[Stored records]
______

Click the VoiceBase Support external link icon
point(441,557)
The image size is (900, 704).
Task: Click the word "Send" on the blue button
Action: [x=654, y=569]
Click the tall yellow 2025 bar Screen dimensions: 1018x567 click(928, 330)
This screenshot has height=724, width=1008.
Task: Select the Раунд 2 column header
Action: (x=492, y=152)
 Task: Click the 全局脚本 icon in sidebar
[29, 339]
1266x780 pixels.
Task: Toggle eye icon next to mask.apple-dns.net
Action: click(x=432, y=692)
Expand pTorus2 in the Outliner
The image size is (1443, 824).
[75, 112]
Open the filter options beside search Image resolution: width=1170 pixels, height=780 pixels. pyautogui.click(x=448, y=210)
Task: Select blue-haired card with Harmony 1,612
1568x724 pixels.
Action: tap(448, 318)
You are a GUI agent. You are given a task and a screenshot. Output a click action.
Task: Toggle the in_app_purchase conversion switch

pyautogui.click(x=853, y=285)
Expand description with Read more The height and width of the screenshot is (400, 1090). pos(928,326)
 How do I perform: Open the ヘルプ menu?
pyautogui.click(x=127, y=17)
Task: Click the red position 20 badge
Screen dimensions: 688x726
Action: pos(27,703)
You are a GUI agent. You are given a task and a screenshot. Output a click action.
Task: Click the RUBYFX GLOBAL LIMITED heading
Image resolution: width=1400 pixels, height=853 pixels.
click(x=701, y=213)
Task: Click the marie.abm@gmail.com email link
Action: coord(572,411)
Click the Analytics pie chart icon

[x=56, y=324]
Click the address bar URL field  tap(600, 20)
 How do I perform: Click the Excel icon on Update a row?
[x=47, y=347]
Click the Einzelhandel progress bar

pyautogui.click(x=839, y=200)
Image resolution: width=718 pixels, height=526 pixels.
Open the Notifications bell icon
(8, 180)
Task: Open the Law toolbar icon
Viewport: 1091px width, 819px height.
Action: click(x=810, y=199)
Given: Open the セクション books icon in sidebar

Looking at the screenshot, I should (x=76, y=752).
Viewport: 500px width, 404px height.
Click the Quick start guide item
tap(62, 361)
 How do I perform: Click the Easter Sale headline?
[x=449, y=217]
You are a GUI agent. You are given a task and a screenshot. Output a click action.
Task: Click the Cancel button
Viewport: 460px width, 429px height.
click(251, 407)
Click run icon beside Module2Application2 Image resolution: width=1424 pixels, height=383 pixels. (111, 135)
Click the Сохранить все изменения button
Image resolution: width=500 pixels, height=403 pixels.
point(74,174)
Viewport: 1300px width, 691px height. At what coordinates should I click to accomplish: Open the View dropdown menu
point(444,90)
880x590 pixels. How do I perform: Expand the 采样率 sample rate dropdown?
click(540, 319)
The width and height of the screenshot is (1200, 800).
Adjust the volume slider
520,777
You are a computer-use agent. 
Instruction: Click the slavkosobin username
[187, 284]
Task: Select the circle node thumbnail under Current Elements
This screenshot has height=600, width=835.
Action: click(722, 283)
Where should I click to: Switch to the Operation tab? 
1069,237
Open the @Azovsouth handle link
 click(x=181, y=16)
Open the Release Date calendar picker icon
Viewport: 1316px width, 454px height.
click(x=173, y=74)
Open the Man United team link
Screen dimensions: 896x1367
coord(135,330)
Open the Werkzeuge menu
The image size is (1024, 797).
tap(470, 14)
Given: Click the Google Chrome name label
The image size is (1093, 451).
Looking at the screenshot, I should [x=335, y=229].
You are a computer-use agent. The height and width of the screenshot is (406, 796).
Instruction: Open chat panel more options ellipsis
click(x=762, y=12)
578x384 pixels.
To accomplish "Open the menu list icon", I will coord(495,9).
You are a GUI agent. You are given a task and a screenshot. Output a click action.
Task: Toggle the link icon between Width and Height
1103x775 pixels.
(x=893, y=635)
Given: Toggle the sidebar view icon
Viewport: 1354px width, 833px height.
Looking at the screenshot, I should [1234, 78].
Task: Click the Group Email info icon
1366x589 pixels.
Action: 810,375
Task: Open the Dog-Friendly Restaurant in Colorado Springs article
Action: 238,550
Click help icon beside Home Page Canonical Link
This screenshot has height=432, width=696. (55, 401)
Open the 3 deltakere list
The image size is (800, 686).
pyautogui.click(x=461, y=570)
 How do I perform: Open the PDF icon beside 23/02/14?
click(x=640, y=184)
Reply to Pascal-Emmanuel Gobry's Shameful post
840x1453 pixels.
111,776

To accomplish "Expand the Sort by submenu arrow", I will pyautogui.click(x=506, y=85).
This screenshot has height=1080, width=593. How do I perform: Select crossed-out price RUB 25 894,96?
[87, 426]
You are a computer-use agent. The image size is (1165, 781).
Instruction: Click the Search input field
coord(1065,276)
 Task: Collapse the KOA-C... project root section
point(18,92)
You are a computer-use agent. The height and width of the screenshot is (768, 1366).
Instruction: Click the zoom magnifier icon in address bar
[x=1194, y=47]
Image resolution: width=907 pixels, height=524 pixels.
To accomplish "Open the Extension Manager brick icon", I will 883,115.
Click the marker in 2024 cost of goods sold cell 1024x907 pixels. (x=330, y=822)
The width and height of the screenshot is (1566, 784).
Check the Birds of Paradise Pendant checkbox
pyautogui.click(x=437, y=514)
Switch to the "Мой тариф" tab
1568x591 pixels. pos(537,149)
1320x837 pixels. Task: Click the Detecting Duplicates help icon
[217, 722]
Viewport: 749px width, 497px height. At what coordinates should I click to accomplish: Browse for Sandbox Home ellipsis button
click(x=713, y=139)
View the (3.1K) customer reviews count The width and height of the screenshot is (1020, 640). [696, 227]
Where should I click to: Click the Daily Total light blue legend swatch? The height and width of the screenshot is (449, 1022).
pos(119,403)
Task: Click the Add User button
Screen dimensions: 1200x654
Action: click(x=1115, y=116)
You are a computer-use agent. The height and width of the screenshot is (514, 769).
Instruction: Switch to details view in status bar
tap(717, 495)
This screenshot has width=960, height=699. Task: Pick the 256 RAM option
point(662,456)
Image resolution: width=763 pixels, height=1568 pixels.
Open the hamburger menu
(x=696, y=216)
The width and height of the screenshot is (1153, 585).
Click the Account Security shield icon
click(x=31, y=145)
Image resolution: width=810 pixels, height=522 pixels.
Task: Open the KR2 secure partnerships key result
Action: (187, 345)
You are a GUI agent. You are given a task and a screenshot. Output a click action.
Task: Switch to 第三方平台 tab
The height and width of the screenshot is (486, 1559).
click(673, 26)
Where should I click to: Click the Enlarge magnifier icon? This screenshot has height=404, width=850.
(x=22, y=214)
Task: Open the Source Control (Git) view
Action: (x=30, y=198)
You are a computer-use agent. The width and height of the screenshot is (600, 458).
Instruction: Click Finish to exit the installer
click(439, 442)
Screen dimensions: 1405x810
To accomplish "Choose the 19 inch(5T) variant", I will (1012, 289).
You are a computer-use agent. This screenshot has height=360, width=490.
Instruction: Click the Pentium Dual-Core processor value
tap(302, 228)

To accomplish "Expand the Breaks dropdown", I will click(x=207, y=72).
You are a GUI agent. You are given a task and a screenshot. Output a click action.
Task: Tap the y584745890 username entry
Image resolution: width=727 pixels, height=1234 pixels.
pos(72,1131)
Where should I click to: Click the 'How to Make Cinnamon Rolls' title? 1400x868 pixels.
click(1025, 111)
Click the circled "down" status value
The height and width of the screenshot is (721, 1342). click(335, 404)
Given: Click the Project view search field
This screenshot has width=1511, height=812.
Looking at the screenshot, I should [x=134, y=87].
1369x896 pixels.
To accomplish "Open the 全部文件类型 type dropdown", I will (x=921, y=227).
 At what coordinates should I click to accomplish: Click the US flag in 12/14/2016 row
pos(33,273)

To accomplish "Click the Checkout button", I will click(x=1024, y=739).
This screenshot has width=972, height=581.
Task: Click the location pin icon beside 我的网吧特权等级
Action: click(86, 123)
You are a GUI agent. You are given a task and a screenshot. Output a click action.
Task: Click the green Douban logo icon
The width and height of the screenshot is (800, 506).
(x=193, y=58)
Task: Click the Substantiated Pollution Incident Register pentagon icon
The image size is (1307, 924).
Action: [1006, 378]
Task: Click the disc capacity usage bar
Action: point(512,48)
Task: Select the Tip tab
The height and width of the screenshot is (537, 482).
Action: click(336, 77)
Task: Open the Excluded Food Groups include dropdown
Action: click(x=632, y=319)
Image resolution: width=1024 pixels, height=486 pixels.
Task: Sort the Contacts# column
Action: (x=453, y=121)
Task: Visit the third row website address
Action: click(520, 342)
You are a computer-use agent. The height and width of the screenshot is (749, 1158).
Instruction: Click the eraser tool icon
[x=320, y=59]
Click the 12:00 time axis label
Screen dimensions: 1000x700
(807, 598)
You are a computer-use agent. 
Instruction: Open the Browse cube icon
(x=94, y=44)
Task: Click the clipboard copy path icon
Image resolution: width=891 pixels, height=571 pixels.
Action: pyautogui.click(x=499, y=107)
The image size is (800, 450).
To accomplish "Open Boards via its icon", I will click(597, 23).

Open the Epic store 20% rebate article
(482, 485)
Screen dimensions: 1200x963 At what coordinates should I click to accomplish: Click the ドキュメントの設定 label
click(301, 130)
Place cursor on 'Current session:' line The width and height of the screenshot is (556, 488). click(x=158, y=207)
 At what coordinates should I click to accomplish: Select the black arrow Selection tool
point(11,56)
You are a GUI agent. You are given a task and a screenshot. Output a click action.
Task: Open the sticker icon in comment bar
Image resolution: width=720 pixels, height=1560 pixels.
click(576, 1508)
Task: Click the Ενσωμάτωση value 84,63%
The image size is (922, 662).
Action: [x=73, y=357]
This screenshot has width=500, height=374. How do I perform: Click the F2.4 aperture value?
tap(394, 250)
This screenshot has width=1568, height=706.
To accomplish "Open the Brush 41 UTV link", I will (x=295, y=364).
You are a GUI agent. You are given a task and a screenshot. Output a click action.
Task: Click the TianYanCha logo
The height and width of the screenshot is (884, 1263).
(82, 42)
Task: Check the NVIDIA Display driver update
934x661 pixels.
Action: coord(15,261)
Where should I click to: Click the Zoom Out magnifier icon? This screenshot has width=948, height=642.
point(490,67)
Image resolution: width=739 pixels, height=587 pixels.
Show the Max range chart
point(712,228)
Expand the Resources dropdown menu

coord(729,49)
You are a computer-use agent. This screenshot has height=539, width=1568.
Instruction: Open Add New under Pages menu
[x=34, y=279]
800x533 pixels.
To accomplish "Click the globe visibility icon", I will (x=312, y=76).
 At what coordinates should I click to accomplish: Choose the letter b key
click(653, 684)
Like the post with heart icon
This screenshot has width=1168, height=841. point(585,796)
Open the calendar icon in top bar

______

The lines above from the one containing "Screen dimensions: 1200x654" through the one containing "Screen dimensions: 1405x810" are to be set down exactly, and no others.

* [Task result]:
Screen dimensions: 1200x654
Action: click(x=1115, y=116)
You are a computer-use agent. The height and width of the screenshot is (514, 769).
Instruction: Switch to details view in status bar
tap(717, 495)
This screenshot has width=960, height=699. Task: Pick the 256 RAM option
point(662,456)
Image resolution: width=763 pixels, height=1568 pixels.
Open the hamburger menu
(x=696, y=216)
The width and height of the screenshot is (1153, 585).
Click the Account Security shield icon
click(x=31, y=145)
Image resolution: width=810 pixels, height=522 pixels.
Task: Open the KR2 secure partnerships key result
Action: (187, 345)
You are a GUI agent. You are given a task and a screenshot. Output a click action.
Task: Switch to 第三方平台 tab
The height and width of the screenshot is (486, 1559).
click(673, 26)
Where should I click to: Click the Enlarge magnifier icon? This screenshot has height=404, width=850.
(x=22, y=214)
Task: Open the Source Control (Git) view
Action: (x=30, y=198)
You are a computer-use agent. The width and height of the screenshot is (600, 458).
Instruction: Click Finish to exit the installer
click(439, 442)
Screen dimensions: 1405x810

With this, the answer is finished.